RALEIGH – A permanent ‘Tree of Life’ has been planted on the State Capitol Grounds in downtown Raleigh, memorializing forever all victims of roadway crashes across the state.
The historic move made was possible by the joint efforts of the N.C. Governor’s Highway Safety Program, Department of Natural and Cultural Resources, Department of Insurance, MADDNC and hundreds of law enforcement, first responders and volunteers. The tree immortalizes the annual tradition, now in it's 23rd year; and the commitment to the multi-agency work being done to eliminate roadway deaths.
During an online ceremony on Friday, Dec. 4, Governor Roy Cooper honored crash victims while reaffirming his commitment to making a better and safer North Carolina.
“Our first duties as leaders, is to keep North Carolinians safe; whether it be from a pandemic, a hurricane, or dangers on the highway,” said Governor Cooper.

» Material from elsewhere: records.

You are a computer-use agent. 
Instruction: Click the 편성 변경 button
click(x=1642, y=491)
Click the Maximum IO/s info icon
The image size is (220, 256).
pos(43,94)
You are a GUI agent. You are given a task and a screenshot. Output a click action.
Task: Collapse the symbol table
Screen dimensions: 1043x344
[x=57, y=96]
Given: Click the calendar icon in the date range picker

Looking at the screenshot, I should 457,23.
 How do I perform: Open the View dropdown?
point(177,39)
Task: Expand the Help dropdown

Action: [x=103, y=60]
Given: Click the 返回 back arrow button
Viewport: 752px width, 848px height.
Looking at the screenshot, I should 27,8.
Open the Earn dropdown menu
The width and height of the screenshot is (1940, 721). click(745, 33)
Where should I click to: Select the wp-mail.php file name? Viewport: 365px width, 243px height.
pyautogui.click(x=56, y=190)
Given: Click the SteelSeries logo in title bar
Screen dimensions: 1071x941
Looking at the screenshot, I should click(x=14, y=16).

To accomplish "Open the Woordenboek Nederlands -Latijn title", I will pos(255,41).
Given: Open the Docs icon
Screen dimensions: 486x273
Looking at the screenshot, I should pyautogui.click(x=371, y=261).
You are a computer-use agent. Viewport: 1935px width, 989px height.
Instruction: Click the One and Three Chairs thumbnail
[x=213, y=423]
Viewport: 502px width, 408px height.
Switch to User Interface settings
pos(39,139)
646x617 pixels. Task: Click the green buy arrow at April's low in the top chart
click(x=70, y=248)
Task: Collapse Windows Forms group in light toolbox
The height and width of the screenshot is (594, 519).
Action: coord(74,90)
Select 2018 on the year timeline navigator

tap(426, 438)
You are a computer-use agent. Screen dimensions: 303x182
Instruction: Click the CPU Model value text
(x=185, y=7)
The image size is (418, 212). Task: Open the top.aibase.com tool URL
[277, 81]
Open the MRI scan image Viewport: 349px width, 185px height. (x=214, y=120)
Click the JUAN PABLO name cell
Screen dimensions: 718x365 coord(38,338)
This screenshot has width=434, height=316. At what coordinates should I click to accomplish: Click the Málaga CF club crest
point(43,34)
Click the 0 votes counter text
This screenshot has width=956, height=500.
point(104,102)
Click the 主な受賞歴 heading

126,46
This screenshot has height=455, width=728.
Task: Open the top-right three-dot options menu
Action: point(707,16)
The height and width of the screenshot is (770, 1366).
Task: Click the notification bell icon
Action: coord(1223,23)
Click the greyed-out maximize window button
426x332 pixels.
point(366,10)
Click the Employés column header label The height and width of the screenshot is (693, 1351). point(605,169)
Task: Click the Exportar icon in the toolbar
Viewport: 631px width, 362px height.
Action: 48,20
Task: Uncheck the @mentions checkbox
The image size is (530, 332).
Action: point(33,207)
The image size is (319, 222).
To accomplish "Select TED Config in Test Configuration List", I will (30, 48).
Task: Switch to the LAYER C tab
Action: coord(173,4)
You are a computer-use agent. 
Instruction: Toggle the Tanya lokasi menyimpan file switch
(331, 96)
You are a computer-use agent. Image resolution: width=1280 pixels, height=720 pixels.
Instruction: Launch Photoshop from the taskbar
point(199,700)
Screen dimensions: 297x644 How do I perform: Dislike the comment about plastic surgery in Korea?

“Roadway crashes take an emotional and physical toll on families, friends, colleagues, communities and first responders, and it hurts our economy,” Governor Cooper shared.
The commitment from state leadership came with a challenge to the public to help leaders take up the cause of roadway safety.
NCDOT Secretary Eric Boyette said during the service, “As we remember those who we’ve lost, we plead with drivers around our state to make safe decisions behind the wheel. No distractions. No cell phones. No pills, smoking, alcohol or other impairing substances while driving."
The ceremony included both the planting of a permanent tree and a virtual candle-lighting spearheaded by MADDNC.
MADD National President Helen Witty, whose own daughter’s life was taken due to the actions of another behind the wheel, was among the speakers.
Speaking of her family’s loss, Whitty said, “Helen Marie was coming home and saw the car spinning toward her and there as was nothing she could do but die. We were shattered and we had to learn to live again and thank heavens MADD was there to show me that I would not die of my grief and that I could survive and that I could have a life of joy. And so, this night is one where we are together, this is your safe space.”
Jennifer Litchneger, director of MADD NC said, “Sadly, 1,470 people died on our roadways in 2019; 348 of those were lost because of the 100% preventable crime of driving while impaired. Each year DWI fatalities account for approximately one-third of all motor vehicle deaths on our roadways.”
“Tonight we recognize the profound sense of loss with the lighting of these candles before us,” said MADDNC Program Specialist Lori Brown; as the group lit four candles representing the grief, courage, memory and love reserved for the fallen.
“Some of the fallen are law enforcement and first responders who tend North Carolina roadways daily,” said Guilford County Sheriff Danny H. Rogers.
“As we honor those lost, we also recommit to removing from our roadways those that would seek to compromise the right to peaceful and safe passage of law-abiding citizens,” Sheriff Rogers said.
N.C. Governor’s Highway Safety Program Director Mark Ezzell, whose agency championed planting the permanent tree said, “We close out this year’s ‘Tree of Life’ ceremony with the unveiling of what we believe will be a beacon of hope, and a haven for many in the years to come.”
The tree, with a permanent plaque displayed, is being lit with a white beam representing all traffic crash victims, a red beam recognizing victims of impaired driving, and a blue beam in honor of law enforcement killed in traffic crashes.
The tree will remain lit until the end of the annual holiday 'Booze it & Lose It' campaign, ending Jan. 5, 2021.